The impact of thrombosis on probabilities of death and disease progression in polycythemia vera: a multistate transition analysis of 1,545 patients
Tiziano Barbui, Alessandra Carobbio, Jüergen Thiele, Naseema Gangat, Elisa Rumi, Alessandro Rambaldi, Alessandro M. Vannucchi, Ayalew Tefferi, IWG-MRT group, Georg Jeryczynski, Leonhard Müllauer, Rakhee Vaidya, Nanna Sulai, Animesh Pardanani, Dirk R. Larson, Mario Cazzola, Ilaria Carola Casetti, Guido Finazzi, Lisa Pieri, Heinz Gisslinger, Bettina Gisslinger, Francesco Rodeghiero, Marco Ruggeri, Maria Luigia Randi, Irene Bertozzi, Francesco Passamonti
Abstract
We applied a parametric Markov five-state model, on a well-characterized international cohort of 1,545 patients with polycythemia vera (PV; median age 61 years; females 51%), in order to examine the impact of incident thrombosis on the trajectory of death or disease progression.
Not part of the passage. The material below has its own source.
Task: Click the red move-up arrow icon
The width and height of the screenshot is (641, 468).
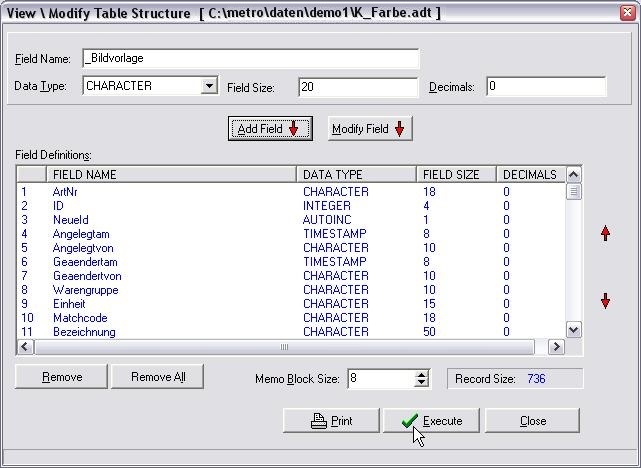Action: pyautogui.click(x=605, y=233)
At a median follow-up of 6.9 years, 347 (23%) deaths, 50 (3%) blast phase (BP), and 138 (9%) fibrotic (post-PV MF) transformations were recorded. Incident thrombosis occurred at a rate of 2.62% pt/yr (arterial 1.59% and venous 1.05%). The probability of death, in the first 10 years, for 280 (18%) patients who developed thrombosis during follow-up was 40%, which was two-fold higher than that seen in the absence of thrombosis or any other transition state (20%; p < 0.01); the adverse impact from thrombosis was more apparent for arterial (HR 1.74; p < 0.01) vs venous thrombosis (p=NS) and was independent of other fixed (i.e., age, prior venous thrombosis, leukocytosis) or time-dependent (i.e., progression to BP or MF) risk variables. The transition probability to post-PV MF increased over time, in a linear fashion, with a rate of 5% capped at 5 and 10 years, in patients with or without incident thrombosis, respectively. The impact of thrombosis on transition probability to death or post-PV MF tapered off beyond 10 years and appeared to reverse direction of impact on MF evolution at the 12-year time point. These observations suggest thrombosis in PV to be a marker of aggressive disease biology or a disease-associated inflammatory state that is consequential to both thrombosis and disease progression.